The free space solution requires unpartitioned disk space, right?  If I had unpartitioned space, I could partition it as a boot disk that could presumably load pxeboot.

If I come up with what works for me, then I'll post it here.  

Thanks again and Stay Tuned!


----------



## wblock@ (Sep 1, 2010)

Maybe it's possible to create a ramdisk with a FreeBSD pxeboot or Etherboot image and reboot from it.  But it still would need to be set up on all the systems.

Edit: a modification of nextboot(8) might do it.  (Read that as "there's a nasty-looking switch on the wall over here, but I'm not going to be the first.")


----------



## aragon (Sep 2, 2010)

mdt said:
			
		

> The free space solution requires unpartitioned disk space, right?

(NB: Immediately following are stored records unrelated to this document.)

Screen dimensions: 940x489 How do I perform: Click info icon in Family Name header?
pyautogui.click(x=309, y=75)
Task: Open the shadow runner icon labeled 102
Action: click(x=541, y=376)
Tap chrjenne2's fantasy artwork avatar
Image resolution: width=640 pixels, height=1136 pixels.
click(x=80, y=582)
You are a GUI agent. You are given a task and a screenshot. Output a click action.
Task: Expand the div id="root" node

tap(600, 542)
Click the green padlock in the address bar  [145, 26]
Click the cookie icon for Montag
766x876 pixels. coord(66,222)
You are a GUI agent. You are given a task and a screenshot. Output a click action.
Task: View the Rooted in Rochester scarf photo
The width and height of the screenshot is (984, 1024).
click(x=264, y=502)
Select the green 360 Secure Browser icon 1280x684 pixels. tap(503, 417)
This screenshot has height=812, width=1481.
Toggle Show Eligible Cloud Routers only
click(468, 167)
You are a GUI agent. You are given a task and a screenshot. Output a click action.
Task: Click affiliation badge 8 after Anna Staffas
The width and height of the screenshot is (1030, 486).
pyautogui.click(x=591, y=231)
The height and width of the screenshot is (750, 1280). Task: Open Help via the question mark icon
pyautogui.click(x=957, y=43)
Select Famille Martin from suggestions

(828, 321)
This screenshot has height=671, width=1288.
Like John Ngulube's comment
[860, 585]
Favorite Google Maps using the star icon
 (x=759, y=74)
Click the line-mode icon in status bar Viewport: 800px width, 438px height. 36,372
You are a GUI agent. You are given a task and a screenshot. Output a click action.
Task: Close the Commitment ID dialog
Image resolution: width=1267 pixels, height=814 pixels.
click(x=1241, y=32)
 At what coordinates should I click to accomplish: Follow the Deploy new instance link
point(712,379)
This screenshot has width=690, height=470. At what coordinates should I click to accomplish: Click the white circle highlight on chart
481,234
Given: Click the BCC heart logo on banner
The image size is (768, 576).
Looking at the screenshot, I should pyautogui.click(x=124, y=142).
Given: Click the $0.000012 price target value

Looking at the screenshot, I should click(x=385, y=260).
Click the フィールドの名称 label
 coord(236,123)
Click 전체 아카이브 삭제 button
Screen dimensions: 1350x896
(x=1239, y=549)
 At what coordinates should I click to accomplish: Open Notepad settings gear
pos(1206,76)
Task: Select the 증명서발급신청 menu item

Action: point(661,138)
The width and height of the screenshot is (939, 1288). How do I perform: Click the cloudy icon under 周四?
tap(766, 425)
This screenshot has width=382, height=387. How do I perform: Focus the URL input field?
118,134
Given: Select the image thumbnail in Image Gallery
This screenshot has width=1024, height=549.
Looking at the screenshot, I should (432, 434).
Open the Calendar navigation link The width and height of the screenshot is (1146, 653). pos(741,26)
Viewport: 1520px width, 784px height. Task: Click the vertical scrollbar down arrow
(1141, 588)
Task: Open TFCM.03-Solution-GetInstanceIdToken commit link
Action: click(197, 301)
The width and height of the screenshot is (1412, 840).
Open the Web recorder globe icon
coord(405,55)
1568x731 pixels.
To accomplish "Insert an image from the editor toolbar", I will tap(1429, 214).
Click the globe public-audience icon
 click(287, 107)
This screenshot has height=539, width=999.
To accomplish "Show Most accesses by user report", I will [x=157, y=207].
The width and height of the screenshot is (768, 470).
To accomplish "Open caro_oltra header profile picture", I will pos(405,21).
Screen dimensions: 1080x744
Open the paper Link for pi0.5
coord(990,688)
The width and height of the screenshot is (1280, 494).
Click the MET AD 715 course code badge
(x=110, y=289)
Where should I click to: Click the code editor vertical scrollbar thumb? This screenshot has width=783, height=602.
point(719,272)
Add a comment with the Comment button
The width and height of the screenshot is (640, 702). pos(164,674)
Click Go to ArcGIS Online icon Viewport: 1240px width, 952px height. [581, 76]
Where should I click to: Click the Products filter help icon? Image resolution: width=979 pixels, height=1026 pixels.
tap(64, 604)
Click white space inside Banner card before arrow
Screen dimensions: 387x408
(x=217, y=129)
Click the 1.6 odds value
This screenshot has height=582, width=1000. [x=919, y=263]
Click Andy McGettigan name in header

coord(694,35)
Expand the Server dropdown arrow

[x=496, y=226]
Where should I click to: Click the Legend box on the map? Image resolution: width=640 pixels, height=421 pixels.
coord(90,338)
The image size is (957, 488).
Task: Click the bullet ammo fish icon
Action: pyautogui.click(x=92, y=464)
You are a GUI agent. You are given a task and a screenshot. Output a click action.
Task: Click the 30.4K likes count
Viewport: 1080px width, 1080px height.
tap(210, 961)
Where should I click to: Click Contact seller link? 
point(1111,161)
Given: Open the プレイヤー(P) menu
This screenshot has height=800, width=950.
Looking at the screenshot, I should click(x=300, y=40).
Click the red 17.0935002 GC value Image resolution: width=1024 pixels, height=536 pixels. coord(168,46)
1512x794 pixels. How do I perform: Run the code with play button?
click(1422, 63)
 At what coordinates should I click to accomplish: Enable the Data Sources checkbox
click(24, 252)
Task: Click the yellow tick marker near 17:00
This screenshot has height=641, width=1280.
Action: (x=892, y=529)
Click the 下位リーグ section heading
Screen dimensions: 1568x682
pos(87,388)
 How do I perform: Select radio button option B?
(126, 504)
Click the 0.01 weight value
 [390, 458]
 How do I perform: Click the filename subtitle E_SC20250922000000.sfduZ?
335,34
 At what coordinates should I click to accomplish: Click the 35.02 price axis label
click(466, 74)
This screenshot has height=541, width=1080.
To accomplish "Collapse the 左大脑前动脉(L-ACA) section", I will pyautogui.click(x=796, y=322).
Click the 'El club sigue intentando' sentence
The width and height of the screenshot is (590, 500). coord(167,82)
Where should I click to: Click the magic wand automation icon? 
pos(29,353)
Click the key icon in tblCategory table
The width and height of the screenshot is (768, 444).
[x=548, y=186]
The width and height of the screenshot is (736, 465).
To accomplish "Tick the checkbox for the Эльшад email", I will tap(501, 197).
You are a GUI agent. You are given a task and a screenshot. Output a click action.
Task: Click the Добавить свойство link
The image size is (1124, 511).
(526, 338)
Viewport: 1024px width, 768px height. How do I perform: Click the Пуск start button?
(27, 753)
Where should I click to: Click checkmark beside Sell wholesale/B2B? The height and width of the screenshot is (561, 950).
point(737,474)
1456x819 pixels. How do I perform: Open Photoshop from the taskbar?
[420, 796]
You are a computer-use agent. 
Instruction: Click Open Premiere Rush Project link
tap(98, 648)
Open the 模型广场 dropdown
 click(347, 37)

Unpartitioned or unsliced.

Or maybe you could temporarily repurpose swap space.


----------



## Terry_Kennedy (Sep 3, 2010)

mdt said:
			
		

> I need to reimage a few thousand FreeBSD hosts remotely.  Unfortunately these hosts have boot order settings that don't consistently attempt PXE booting before booting from disk, so I can neither rely on the BIOS nor afford the time to console into each host to change the boot order. Is there a method to make the FreeBSD kernel on the hard disk attempt a PXE boot?


Do you have to boot from PXE? If not, would a FreeBSD system running from a memory disk do everything you need (since then you can "pave over" the existing on-disk install)?

Take a look at the Depenguinator. Obviously, the Linux-specific parts aren't relevant, but the concept of booting a memory disk image from a swap partition should be useful.


----------